--- Work item ---
Repeat the listing below in full, keeping every character as it is.

--- Extracted records ---
----------

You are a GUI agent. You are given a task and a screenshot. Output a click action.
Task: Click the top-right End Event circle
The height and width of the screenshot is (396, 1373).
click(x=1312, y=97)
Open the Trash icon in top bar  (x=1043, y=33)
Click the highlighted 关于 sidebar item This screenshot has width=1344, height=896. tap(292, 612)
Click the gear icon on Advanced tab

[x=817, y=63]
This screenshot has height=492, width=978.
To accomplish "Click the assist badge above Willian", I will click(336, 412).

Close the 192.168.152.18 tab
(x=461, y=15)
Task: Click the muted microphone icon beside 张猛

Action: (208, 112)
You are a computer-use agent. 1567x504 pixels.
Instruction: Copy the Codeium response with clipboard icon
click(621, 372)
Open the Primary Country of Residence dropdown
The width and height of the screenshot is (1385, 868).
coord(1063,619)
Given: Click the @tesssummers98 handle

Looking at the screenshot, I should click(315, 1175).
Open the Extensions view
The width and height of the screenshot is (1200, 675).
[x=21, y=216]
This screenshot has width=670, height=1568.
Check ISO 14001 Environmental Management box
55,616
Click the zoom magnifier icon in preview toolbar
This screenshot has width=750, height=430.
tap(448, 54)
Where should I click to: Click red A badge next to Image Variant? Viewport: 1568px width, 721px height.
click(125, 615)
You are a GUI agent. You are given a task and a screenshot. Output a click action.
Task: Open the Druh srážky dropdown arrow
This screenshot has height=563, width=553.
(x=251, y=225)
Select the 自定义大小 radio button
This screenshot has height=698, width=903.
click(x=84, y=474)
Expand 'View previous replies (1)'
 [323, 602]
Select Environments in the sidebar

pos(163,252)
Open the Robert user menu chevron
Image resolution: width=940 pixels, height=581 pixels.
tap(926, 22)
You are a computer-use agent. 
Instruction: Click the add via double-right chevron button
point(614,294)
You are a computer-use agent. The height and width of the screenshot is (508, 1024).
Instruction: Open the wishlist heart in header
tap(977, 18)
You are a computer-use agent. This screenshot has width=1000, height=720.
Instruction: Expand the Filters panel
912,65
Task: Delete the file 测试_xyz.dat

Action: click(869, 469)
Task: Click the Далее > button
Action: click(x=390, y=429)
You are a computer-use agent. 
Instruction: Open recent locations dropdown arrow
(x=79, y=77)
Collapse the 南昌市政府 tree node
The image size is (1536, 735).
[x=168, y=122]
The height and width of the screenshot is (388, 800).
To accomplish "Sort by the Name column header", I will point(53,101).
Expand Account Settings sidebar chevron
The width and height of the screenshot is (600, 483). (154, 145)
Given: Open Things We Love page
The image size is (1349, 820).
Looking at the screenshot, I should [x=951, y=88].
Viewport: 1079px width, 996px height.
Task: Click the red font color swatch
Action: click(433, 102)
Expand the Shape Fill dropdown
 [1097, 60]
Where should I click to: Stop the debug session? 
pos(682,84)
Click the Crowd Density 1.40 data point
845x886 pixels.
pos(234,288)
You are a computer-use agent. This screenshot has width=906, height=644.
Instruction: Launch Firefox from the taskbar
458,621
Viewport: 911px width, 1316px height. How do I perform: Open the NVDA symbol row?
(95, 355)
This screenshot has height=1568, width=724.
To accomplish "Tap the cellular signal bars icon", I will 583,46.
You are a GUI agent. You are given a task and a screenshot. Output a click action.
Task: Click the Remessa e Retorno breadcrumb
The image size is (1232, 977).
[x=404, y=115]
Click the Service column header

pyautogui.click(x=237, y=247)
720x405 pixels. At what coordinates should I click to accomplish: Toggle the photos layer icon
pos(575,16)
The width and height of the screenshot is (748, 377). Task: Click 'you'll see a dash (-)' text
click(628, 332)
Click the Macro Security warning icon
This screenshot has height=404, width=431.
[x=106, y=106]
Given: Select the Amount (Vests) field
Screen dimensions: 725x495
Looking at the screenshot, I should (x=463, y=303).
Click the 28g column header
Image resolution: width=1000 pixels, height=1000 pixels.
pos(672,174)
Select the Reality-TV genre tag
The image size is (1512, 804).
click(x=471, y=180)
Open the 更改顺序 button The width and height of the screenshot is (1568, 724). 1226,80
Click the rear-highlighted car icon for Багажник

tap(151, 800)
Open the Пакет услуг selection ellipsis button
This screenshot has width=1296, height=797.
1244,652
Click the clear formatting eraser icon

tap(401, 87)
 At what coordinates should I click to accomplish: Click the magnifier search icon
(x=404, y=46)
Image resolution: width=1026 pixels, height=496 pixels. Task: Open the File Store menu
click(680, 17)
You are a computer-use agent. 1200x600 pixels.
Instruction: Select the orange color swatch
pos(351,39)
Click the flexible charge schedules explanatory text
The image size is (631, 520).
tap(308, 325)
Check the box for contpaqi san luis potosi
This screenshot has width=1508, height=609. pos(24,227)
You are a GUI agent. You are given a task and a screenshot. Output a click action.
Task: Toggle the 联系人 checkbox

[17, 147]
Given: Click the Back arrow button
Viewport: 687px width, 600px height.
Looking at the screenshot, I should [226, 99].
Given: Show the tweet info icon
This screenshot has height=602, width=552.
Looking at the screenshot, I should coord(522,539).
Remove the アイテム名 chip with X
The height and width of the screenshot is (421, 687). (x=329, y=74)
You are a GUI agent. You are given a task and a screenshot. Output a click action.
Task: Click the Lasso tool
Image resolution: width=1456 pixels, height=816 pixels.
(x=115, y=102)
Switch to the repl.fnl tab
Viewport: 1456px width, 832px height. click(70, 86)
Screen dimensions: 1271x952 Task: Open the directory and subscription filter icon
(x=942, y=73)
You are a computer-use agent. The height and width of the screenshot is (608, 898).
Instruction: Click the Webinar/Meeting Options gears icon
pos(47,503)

----------

--- Response ---
You are a GUI agent. You are given a task and a screenshot. Output a click action.
Task: Click the top-right End Event circle
The height and width of the screenshot is (396, 1373).
click(x=1312, y=97)
Open the Trash icon in top bar  (x=1043, y=33)
Click the highlighted 关于 sidebar item This screenshot has width=1344, height=896. tap(292, 612)
Click the gear icon on Advanced tab

[x=817, y=63]
This screenshot has height=492, width=978.
To accomplish "Click the assist badge above Willian", I will click(336, 412).

Close the 192.168.152.18 tab
(x=461, y=15)
Task: Click the muted microphone icon beside 张猛

Action: (208, 112)
You are a computer-use agent. 1567x504 pixels.
Instruction: Copy the Codeium response with clipboard icon
click(621, 372)
Open the Primary Country of Residence dropdown
The width and height of the screenshot is (1385, 868).
coord(1063,619)
Given: Click the @tesssummers98 handle

Looking at the screenshot, I should click(315, 1175).
Open the Extensions view
The width and height of the screenshot is (1200, 675).
[x=21, y=216]
This screenshot has width=670, height=1568.
Check ISO 14001 Environmental Management box
55,616
Click the zoom magnifier icon in preview toolbar
This screenshot has width=750, height=430.
tap(448, 54)
Where should I click to: Click red A badge next to Image Variant? Viewport: 1568px width, 721px height.
click(125, 615)
You are a GUI agent. You are given a task and a screenshot. Output a click action.
Task: Open the Druh srážky dropdown arrow
This screenshot has height=563, width=553.
(x=251, y=225)
Select the 自定义大小 radio button
This screenshot has height=698, width=903.
click(x=84, y=474)
Expand 'View previous replies (1)'
 [323, 602]
Select Environments in the sidebar

pos(163,252)
Open the Robert user menu chevron
Image resolution: width=940 pixels, height=581 pixels.
tap(926, 22)
You are a computer-use agent. 
Instruction: Click the add via double-right chevron button
point(614,294)
You are a computer-use agent. The height and width of the screenshot is (508, 1024).
Instruction: Open the wishlist heart in header
tap(977, 18)
You are a computer-use agent. This screenshot has width=1000, height=720.
Instruction: Expand the Filters panel
912,65
Task: Delete the file 测试_xyz.dat

Action: click(869, 469)
Task: Click the Далее > button
Action: click(x=390, y=429)
You are a computer-use agent. 
Instruction: Open recent locations dropdown arrow
(x=79, y=77)
Collapse the 南昌市政府 tree node
The image size is (1536, 735).
[x=168, y=122]
The height and width of the screenshot is (388, 800).
To accomplish "Sort by the Name column header", I will point(53,101).
Expand Account Settings sidebar chevron
The width and height of the screenshot is (600, 483). (154, 145)
Given: Open Things We Love page
The image size is (1349, 820).
Looking at the screenshot, I should [x=951, y=88].
Viewport: 1079px width, 996px height.
Task: Click the red font color swatch
Action: click(433, 102)
Expand the Shape Fill dropdown
 [1097, 60]
Where should I click to: Stop the debug session? 
pos(682,84)
Click the Crowd Density 1.40 data point
845x886 pixels.
pos(234,288)
You are a computer-use agent. This screenshot has width=906, height=644.
Instruction: Launch Firefox from the taskbar
458,621
Viewport: 911px width, 1316px height. How do I perform: Open the NVDA symbol row?
(95, 355)
This screenshot has height=1568, width=724.
To accomplish "Tap the cellular signal bars icon", I will 583,46.
You are a GUI agent. You are given a task and a screenshot. Output a click action.
Task: Click the Remessa e Retorno breadcrumb
The image size is (1232, 977).
[x=404, y=115]
Click the Service column header

pyautogui.click(x=237, y=247)
720x405 pixels. At what coordinates should I click to accomplish: Toggle the photos layer icon
pos(575,16)
The width and height of the screenshot is (748, 377). Task: Click 'you'll see a dash (-)' text
click(628, 332)
Click the Macro Security warning icon
This screenshot has height=404, width=431.
[x=106, y=106]
Given: Select the Amount (Vests) field
Screen dimensions: 725x495
Looking at the screenshot, I should (x=463, y=303).
Click the 28g column header
Image resolution: width=1000 pixels, height=1000 pixels.
pos(672,174)
Select the Reality-TV genre tag
The image size is (1512, 804).
click(x=471, y=180)
Open the 更改顺序 button The width and height of the screenshot is (1568, 724). 1226,80
Click the rear-highlighted car icon for Багажник

tap(151, 800)
Open the Пакет услуг selection ellipsis button
This screenshot has width=1296, height=797.
1244,652
Click the clear formatting eraser icon

tap(401, 87)
 At what coordinates should I click to accomplish: Click the magnifier search icon
(x=404, y=46)
Image resolution: width=1026 pixels, height=496 pixels. Task: Open the File Store menu
click(680, 17)
You are a computer-use agent. 1200x600 pixels.
Instruction: Select the orange color swatch
pos(351,39)
Click the flexible charge schedules explanatory text
The image size is (631, 520).
tap(308, 325)
Check the box for contpaqi san luis potosi
This screenshot has width=1508, height=609. pos(24,227)
You are a GUI agent. You are given a task and a screenshot. Output a click action.
Task: Toggle the 联系人 checkbox

[17, 147]
Given: Click the Back arrow button
Viewport: 687px width, 600px height.
Looking at the screenshot, I should [226, 99].
Given: Show the tweet info icon
This screenshot has height=602, width=552.
Looking at the screenshot, I should coord(522,539).
Remove the アイテム名 chip with X
The height and width of the screenshot is (421, 687). (x=329, y=74)
You are a GUI agent. You are given a task and a screenshot. Output a click action.
Task: Click the Lasso tool
Image resolution: width=1456 pixels, height=816 pixels.
(x=115, y=102)
Switch to the repl.fnl tab
Viewport: 1456px width, 832px height. click(70, 86)
Screen dimensions: 1271x952 Task: Open the directory and subscription filter icon
(x=942, y=73)
You are a computer-use agent. The height and width of the screenshot is (608, 898).
Instruction: Click the Webinar/Meeting Options gears icon
pos(47,503)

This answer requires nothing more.